= Mountain Road Lottery =

Lottery sponsored by George Washington in 1768

The Mountain Road Lottery was a project conceived in 1767 by George Washington, Captain Thomas Bullitt, and others. Captain Bullitt had served with Washington in the Virginia Regiment during the French and Indian War (1754–1763). The idea was to build a road through the Allegheny Mountains in Virginia and to construct a resort in the area now known as The Homestead, Hot Springs, Virginia.
==The lottery==
George Washington was involved in many lotteries throughout his life. The Mountain Road Lottery failed, in part due to there being numerous other lotteries at the time, and that the King then banned all lotteries in 1769. However, Captain Bullitt eventually went ahead with the plan, and the resort became a reality without the aid of the lottery or George Washington.

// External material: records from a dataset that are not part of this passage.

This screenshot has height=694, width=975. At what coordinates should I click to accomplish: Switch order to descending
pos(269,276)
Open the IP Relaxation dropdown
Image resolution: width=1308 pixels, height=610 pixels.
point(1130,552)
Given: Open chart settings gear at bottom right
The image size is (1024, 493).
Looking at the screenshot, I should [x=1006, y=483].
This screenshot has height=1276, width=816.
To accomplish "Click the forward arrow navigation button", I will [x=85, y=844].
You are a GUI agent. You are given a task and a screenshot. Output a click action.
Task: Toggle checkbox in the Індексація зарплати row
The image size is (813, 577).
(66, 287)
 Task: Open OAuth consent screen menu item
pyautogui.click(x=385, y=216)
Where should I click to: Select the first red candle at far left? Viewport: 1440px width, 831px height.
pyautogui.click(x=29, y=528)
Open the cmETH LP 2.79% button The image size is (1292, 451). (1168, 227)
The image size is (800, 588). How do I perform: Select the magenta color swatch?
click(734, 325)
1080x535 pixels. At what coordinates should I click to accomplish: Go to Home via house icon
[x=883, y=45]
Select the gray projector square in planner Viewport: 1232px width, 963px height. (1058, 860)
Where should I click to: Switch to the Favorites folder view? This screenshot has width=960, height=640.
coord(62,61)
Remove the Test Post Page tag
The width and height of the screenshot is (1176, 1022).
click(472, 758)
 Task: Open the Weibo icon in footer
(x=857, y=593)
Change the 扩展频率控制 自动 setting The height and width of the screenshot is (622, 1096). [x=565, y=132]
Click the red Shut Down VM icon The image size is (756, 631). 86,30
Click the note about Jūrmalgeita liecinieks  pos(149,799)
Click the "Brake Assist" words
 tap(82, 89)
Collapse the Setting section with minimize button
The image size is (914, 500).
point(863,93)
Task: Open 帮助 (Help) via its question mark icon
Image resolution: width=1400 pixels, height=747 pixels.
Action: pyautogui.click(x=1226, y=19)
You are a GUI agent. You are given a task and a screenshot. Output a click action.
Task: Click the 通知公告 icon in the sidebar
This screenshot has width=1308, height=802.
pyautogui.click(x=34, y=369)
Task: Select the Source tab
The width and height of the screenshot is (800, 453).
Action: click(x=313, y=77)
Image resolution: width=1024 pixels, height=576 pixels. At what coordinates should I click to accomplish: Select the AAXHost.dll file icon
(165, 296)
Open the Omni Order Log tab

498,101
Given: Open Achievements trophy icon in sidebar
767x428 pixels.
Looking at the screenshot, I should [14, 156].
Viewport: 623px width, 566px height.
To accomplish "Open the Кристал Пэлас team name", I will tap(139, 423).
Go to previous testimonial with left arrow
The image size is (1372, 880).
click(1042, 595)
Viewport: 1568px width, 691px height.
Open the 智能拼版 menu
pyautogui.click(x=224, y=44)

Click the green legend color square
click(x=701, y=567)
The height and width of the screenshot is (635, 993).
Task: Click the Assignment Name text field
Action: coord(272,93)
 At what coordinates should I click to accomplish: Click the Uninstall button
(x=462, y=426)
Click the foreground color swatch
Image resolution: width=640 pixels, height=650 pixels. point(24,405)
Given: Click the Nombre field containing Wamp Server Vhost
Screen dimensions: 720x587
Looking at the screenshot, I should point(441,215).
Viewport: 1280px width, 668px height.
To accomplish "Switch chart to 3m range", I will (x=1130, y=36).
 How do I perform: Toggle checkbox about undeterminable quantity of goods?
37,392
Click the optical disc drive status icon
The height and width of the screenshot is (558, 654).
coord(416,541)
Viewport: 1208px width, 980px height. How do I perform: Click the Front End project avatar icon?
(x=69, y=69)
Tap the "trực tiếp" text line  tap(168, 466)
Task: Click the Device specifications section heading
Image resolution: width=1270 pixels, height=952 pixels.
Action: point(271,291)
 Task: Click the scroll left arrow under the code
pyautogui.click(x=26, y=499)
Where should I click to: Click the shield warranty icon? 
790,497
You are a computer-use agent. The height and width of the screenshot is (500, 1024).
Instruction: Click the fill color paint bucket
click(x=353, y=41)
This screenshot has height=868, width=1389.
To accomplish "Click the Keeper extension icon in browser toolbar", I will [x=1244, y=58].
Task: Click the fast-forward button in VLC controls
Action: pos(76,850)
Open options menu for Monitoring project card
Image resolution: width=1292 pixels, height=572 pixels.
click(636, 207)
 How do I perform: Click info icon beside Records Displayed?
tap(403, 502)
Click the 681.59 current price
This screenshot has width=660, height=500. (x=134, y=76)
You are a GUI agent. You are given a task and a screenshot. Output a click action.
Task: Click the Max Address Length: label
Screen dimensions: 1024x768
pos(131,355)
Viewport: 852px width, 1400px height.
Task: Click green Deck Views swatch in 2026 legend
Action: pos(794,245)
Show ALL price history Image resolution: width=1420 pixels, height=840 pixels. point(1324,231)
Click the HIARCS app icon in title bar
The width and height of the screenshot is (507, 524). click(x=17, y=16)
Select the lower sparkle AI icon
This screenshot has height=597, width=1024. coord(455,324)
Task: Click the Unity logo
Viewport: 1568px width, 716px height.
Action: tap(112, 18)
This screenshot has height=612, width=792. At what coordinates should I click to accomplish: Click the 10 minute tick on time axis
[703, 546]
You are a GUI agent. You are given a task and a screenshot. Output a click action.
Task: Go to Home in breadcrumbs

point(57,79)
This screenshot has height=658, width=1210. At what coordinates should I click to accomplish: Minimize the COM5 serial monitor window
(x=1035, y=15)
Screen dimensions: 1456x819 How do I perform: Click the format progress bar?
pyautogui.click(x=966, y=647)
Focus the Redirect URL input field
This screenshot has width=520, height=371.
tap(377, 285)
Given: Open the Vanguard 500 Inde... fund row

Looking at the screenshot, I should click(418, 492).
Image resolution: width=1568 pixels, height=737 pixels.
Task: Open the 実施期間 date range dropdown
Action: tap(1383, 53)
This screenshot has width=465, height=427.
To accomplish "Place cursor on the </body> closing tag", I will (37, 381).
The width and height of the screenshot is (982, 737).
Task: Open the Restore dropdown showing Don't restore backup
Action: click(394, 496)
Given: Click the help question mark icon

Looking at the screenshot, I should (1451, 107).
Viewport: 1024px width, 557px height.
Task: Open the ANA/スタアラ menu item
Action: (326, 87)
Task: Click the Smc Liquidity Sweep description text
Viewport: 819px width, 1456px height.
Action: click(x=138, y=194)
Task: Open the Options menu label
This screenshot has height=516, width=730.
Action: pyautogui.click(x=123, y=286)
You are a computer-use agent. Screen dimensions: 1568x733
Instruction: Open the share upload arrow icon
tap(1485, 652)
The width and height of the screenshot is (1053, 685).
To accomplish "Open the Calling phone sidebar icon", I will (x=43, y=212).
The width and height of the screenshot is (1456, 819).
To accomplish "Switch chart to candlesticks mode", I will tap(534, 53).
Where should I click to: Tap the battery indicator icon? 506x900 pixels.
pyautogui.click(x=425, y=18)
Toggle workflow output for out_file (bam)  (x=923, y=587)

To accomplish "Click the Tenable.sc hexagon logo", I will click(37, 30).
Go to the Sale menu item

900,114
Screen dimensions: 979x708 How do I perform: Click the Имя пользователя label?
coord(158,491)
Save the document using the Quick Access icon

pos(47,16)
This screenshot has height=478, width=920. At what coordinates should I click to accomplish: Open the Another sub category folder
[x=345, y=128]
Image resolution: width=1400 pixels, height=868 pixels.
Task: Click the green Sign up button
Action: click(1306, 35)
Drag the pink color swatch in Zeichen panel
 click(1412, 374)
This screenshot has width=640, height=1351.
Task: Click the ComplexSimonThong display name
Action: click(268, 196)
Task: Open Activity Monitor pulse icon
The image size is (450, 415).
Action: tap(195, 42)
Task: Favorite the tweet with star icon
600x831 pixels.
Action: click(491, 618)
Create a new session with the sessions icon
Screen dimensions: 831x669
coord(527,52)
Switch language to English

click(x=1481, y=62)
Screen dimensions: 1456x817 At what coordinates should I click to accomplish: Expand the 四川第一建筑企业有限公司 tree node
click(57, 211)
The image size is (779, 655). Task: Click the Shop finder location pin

Mountain Road Lottery Ticket 1768.

George Washington's diaries contain several entries concerning Captain Bullitt and the sale and distribution of the Warm Springs Mountain Road Lottery tickets. One notable credit entry dated January 1, 1770, remarks "Tickets that it is presumed will not be sold - but are not yet returned."
Advertisements for the lottery were placed in The Virginia Gazette that offered 6,000 tickets to be sold at one pound each. 85% of the money was to be paid out in the form of prizes, and the remainder kept for the project. Unlike today's lotteries, people would not accept the lottery sponsors making large profits.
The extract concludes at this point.